Hodder v Woodwinds Farm Pty Ltd

Case

[2014] QCATA 196

28 July 2014


CITATION: Hodder v Woodwinds Farm Pty Ltd [2014] QCATA 196
PARTIES: Julie Hodder
(Applicant/Appellant)
v
Woodwinds Farm Pty Ltd
(Respondent)
APPLICATION NUMBER: APL211 -14
MATTER TYPE: Appeals
HEARING DATE: On the papers
HEARD AT: Brisbane
DECISION OF: Senior Member Stilgoe, OAM
DELIVERED ON: 28 July 2014
DELIVERED AT: Brisbane
ORDERS MADE: 1.    Leave to appeal refused.
CATCHWORDS:

APPEAL – LEAVE TO APPEAL - MINOR CIVIL DISPUTE – MINOR DEBT – where agreement between horse facility and trainer – where terms of agreement oral – where alleged breach of agreement – where facility invoiced trainer for expenses – where tribunal determined terms of the agreement – where invoices uncontested – whether tribunal entitled to accept invoices - whether grounds for leave to appeal

Dearman v Dearman (1908) 7 CLR 549
Fox v Percy (2003) 214 CLR 118
Pickering v McArthur [2005] QCA 294
Clarke v Japan Machines (Australia) Pty Ltd [1984] 1 Qd R 404
Chambers v Jobling (1986) 7 NSWLR 1

APPEARANCES and REPRESENTATION (if any):

This matter was heard and determined on the papers pursuant to s 32 of the Queensland Civil and Administrative Tribunal Act 2009 (Qld) (QCAT Act).

REASONS FOR DECISION

  1. Woodwinds Farm Pty Ltd owns and operates a thoroughbred breeding, spelling and pre-training facility. Ms Hodder is a trainer. In 2011, Ms Hodder and Ms Bates, the managing director of Woodwind, agreed that Ms Hodder would relocate to Woodwind as its in-house trainer. Ms Hodder had her own string of horses and they joined her at Woodwind. The parties were in dispute about the exact terms of that agreement. Ms Bates asserted that Ms Hodder had to pay the expenses relating to her horses as they were incurred; Ms Hodder asserted that those expenses were covered by her offer to remit 50% of all prize money from her horses to Woodwind.
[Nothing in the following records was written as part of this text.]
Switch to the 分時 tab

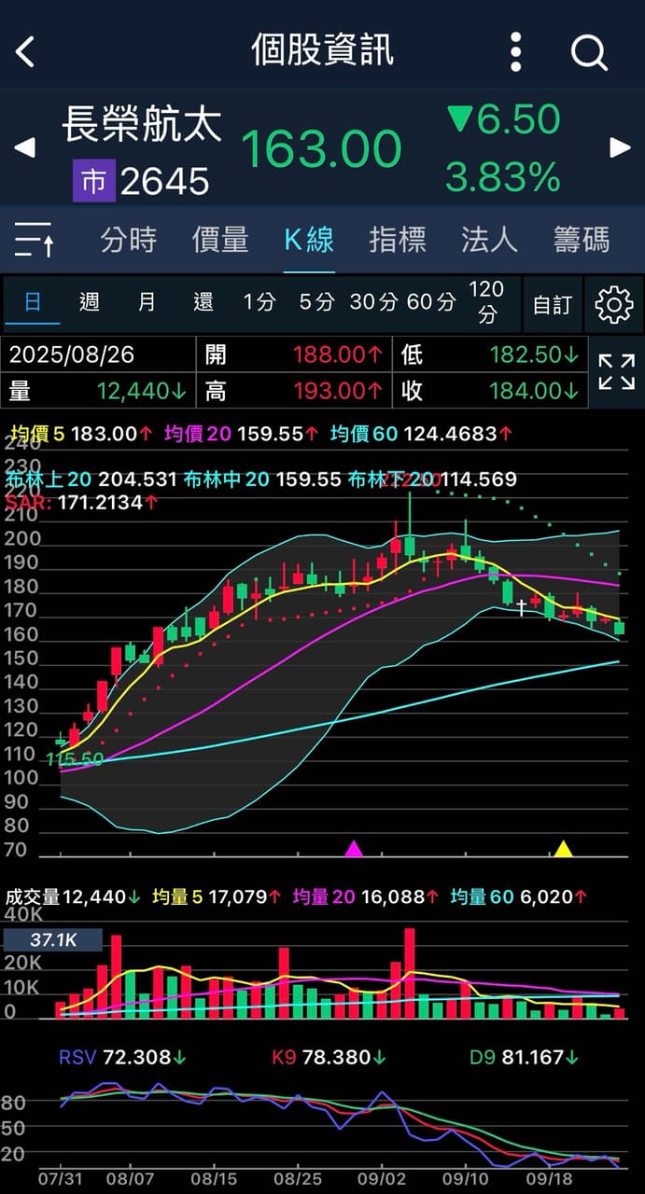(129, 240)
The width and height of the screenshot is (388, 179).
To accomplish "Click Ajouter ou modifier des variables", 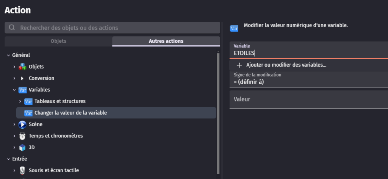I will click(x=286, y=65).
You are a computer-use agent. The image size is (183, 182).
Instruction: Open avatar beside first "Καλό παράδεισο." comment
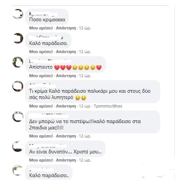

  2. When the relationship broke down, Woodwind rendered invoices for Ms Hodder’s horses’ expenses. The tribunal accepted Woodwind’s version of the agreement and ordered Ms Hodder pay Woodwind $12,303.92.
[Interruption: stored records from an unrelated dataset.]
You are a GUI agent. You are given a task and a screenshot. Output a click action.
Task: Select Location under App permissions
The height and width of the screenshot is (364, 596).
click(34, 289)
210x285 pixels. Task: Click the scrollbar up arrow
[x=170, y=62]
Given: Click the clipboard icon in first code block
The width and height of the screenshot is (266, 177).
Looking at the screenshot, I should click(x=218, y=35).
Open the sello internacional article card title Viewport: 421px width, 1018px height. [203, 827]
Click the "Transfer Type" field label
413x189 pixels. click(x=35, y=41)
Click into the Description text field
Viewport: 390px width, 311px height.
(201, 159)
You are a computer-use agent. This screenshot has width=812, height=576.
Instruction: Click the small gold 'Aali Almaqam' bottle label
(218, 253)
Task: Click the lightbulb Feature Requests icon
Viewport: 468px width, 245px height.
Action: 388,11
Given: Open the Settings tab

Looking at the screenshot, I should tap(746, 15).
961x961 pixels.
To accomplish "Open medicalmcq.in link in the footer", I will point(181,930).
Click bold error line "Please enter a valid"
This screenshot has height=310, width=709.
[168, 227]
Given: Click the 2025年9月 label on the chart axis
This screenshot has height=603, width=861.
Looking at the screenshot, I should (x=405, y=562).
  3. Ms Hodder wants to appeal that decision. She says the learned Adjudicator erred in his findings about the terms of the agreement. She says the learned Adjudicator erred in accepting the invoices from Woodwind without further inquiry.
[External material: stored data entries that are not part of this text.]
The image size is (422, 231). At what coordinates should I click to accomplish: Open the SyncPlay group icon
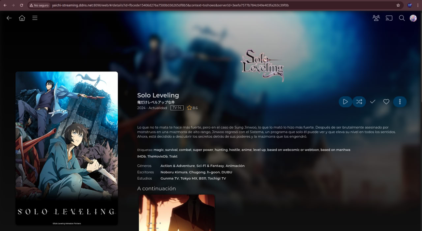(376, 18)
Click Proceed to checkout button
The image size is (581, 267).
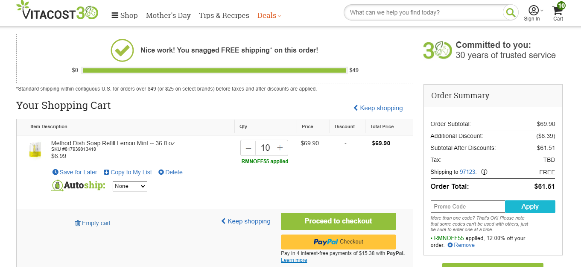coord(339,221)
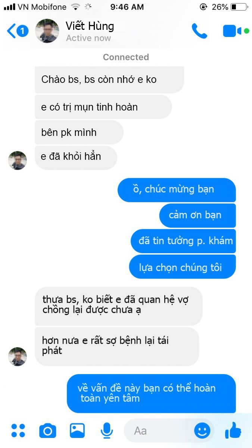Select message "về vấn đề này bạn có thể"
The image size is (252, 448).
tap(151, 393)

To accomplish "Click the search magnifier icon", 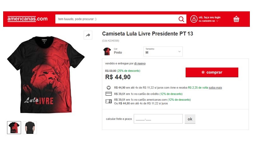I will click(181, 19).
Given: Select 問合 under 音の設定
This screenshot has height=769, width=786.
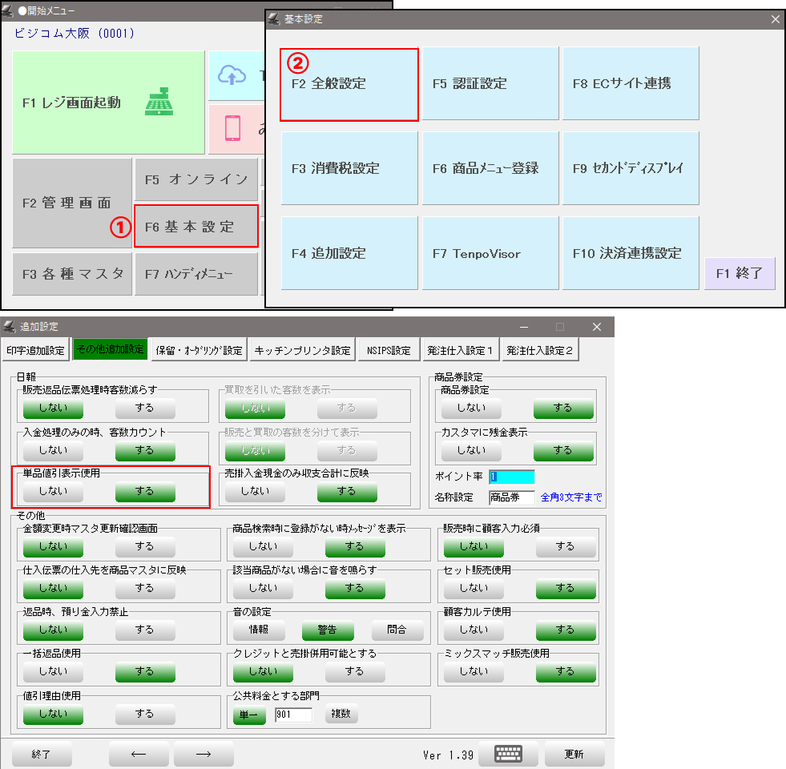Looking at the screenshot, I should pyautogui.click(x=397, y=630).

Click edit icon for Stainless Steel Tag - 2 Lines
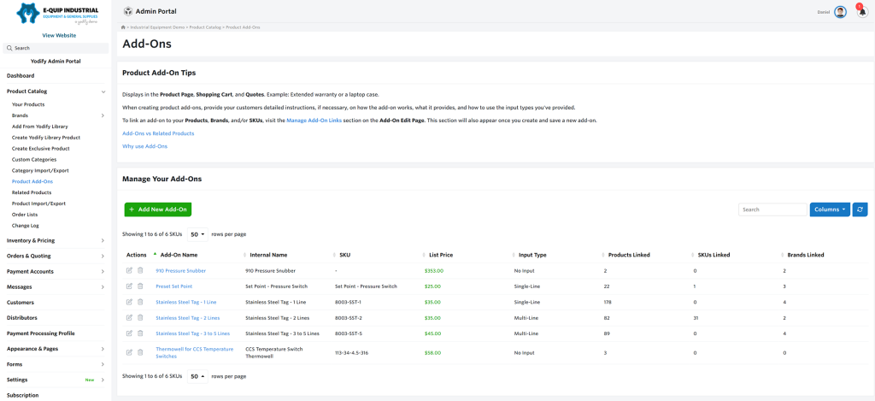coord(129,317)
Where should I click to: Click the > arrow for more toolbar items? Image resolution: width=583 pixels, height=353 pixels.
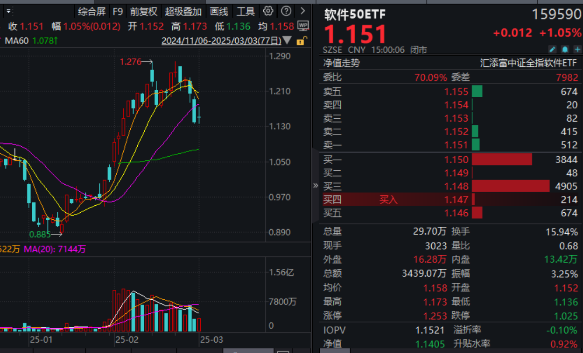coord(302,11)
  4. Because this is an appeal from a decision of the tribunal in its minor civil disputes jurisdiction, leave is necessary.[1]  Leave to appeal will usually be granted where there is a reasonable argument that the decision is attended by error, and an appeal is necessary to correct a substantial injustice to the applicant caused by that error.[2]

    [1]QCAT Act s 142(3)(a)(i).

    [2]Pickering v McArthur [2005] QCA 294 at [3] per Keane JA.

  1. Ms Hodder has filed fresh evidence with her application for leave to appeal. The appeals tribunal will only accept fresh evidence if it was not reasonably available at the time the proceeding was heard and determined. Ordinarily, an applicant for leave to adduce such evidence must satisfy three tests. Could Ms Hodder have obtained the evidence with reasonable diligence for use at the trial? If allowed, would the evidence probably have an important impact on the result of the case? Is the evidence credible?[3]

    [3]Clarke v Japan Machines (Australia) Pty Ltd [1984] 1 Qd R 404 at 408

  1. An application for leave to appeal is not, and should not be, an attempt to shore up the deficiencies of a party’s case at the initial hearing. Ms Hodder had a number of opportunities to file material in the tribunal. On 10 December 2013, the tribunal ordered the parties to file and serve any further material on which they intended to rely. Ms Hodder has not explained why the evidence before the appeal tribunal was not available earlier. That evidence should not be admitted and the application for leave to appeal must proceed on the basis of the evidence before the learned Adjudicator.

  1. The appeal tribunal will not usually disturb findings of fact on appeal if the evidence is capable of supporting the conclusions.[4]  An appellate tribunal may interfere if the conclusion is ‘contrary to compelling inferences’ in the case.[5] 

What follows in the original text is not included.